Towards large-scale deep-brain neurophotonic interface, we have recently developed Clear
Optically Matched Panoramic Access Channel Technique (COMPACT), which can effectively increase the
tissue access volume by ~ three orders of magnitude. To maximize the impact of the COMPACT platform,
we propose to optimize COMPACT in three major areas. First, we will further miniaturize the implementation
of COMPACT. Second, we will enable COMPACT based fiber photometry and optogenetics. For these two
applications, we can further reduce the capillary diameter to 160 µm. Multiple capillaries can be inserted in
the mammalian brain to create the neurophotonic interface “highway” system. This development will
complement the existing paradigm of mesoscale sampling with electrode array probes by providing an
optical version of whole-brain-access high-capacity recording and modulation system. Third, we will develop
head-mounted two-photon COMPACT system for freely moving animal studies.

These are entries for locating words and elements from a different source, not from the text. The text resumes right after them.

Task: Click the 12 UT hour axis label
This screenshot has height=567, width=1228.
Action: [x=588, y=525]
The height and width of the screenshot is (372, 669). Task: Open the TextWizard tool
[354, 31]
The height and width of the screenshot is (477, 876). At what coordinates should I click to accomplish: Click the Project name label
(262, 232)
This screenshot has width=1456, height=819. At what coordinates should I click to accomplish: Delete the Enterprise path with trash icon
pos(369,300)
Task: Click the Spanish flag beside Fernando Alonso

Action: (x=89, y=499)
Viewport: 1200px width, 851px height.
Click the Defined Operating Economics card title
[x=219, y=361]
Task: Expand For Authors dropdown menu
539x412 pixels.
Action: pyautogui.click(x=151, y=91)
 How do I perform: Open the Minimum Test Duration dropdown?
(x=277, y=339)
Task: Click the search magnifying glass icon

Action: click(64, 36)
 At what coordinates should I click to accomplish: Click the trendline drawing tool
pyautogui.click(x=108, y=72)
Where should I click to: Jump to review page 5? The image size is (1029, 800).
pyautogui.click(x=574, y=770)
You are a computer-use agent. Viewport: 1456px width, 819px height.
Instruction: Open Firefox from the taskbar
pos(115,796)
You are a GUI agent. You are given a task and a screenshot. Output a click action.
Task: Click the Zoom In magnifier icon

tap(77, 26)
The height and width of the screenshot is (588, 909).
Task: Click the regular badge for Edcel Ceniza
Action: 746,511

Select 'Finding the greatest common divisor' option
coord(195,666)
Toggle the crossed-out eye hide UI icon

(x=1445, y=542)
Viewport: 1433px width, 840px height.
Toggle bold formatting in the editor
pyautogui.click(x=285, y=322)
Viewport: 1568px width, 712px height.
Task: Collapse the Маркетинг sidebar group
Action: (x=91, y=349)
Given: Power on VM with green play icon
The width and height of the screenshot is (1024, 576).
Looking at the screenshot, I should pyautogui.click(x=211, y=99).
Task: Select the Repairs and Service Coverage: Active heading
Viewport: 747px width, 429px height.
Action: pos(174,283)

To benchmark the system performance, we will carry out extensive in vivo measurement of neuronal
structure and activity in the living mouse brain. Specifically, we will quantify and optimize the imaging
resolution, signal-to-noise ratio, and maximum imaging depth outside capillary. Moreover, we will simplify
and automate the operation procedure so that it can be easily adopted by neurobiologists. With the
progress of the technology development, we will also work to broadly disseminate the COMPACT based
technologies. In addition to scientific publication, we will develop a comprehensive website similar to that of
the Miniscope project to include the detailed mechanical and optical design files, system calibration and
alignment routines, surgical procedures, and customized control software. The ultimate goal is to make
COMPACT robust, turn-key, and broadly available to transform how we use light to study mammalian brains.